* **What to do**
(1) Decide whether each statement agrees with the passage on Apache Sqoop below, answering yes or no and quoting the words of the passage that settle it: (a) Sqoop can bring whole databases into HDFS; (b) Sqoop runs the commands typed into its interpreter in batches; (c) Sqoop is most often needed for moving data in real time.
(2) Carry on the passage about Apache Sqoop below, picking up after its last sentence.

* **Excerpt to read**
* * * *
Apache Sqoop is a tool designed for efficiently transferring bulk data between Apache Hadoop and structured datastores such as relational databases. You can use Sqoop to import data from external structured datastores into the Hadoop Distributed File System (HDFS) or related systems such as Hive and HBase. Conversely, you can use Sqoop to extract data from Hadoop and export it to external structured datastores such as relational databases and enterprise data warehouses.
While it is sometimes necessary to move the data in real time, it is most often necessary to load or unload data in bulk. Like Pig, Sqoop is a command-line interpreter. You type Sqoop commands into the interpreter and they are executed one at a time.
Four key features are found in Sqoop:
- Bulk import: Sqoop can import individual tables or entire databases into HDFS. The data is stored in the native directories and files in the HDFS file system.
- Direct input: Sqoop can import and map SQL (relational) databases directly into Hive and HBase.
- Data interaction: Sqoop can generate Java classes so that you can interact with the data programmatically.
- Data export: Sqoop can export data directly from HDFS into a relational database using a target table definition based on the specifics of the target database.
* * * *
* **Provided data**
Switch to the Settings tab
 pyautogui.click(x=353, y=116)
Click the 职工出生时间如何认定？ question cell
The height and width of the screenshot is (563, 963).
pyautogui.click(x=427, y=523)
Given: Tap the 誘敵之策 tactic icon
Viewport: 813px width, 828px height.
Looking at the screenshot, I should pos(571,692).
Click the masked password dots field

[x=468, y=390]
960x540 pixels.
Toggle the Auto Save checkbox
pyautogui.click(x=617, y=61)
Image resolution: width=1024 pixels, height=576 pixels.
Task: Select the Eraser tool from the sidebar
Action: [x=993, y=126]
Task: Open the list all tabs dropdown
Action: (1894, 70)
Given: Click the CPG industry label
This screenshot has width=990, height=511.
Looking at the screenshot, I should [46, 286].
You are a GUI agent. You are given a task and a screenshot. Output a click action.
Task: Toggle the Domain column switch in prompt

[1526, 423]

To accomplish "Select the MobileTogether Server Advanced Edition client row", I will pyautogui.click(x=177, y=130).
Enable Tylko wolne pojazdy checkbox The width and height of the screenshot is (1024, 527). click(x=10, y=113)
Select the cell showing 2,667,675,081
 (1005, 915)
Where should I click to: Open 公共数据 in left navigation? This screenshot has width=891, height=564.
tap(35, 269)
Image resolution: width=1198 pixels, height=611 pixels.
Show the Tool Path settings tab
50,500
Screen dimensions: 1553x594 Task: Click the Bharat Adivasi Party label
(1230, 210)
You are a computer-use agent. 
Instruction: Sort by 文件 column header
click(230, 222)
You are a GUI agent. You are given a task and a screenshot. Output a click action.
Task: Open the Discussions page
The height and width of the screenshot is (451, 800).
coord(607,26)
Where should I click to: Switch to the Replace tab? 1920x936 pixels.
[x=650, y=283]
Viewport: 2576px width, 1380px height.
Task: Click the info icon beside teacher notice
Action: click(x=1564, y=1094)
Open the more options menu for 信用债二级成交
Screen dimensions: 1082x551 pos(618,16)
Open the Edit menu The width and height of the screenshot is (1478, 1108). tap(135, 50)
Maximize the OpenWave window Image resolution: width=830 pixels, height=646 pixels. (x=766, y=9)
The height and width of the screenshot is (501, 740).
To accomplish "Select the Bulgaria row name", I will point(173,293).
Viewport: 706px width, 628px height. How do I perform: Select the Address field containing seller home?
* * * *
* **The results**
(1)
(a) Yes: "Sqoop can import individual tables or entire databases into HDFS."
(b) No: "they are executed one at a time."
(c) No: "it is most often necessary to load or unload data in bulk."

(2)
Sqoop works by looking at the database you want to import and selecting an appropriate import function for the source data. After it recognizes the input, it then reads the metadata for the table (or database) and creates a class definition of your input requirements.
You can force Sqoop to be very selective so that you get just the columns you are looking for before input rather than doing an entire input and then looking for your data. This can save considerable time. The actual import from the external database to HDFS is performed by a MapReduce job created behind the scenes by Sqoop.
Sqoop is an effective tool for non-programmers. The other important item to note is the reliance on underlying technologies like HDFS and MapReduce. You see this repeatedly throughout the element of the Hadoop ecosystem.
For installation of Sqoop, the pre requisite is a hadoop cluster set up in pseudo distributed or fully distributed mode. For setting this up, You can refer to my earlier tutorials:
Also You need MySQL(or any traditional RDBMS server) installed in your client. You can refer to the installation steps of mysql server on your client in Step 6 of my Hive Install and Configuration Turorial at : Hive Installation and Configuration Tutorial
Once You are done with the above two prerequisites, You can move to the Sqoop Installation steps below.
- Download the latest stable release from http://sqoop.apache.org/. I downloaded sqoop-1.4.4.bin__hadoop-1.0.0.tar.gz and placed in my bigdata directory.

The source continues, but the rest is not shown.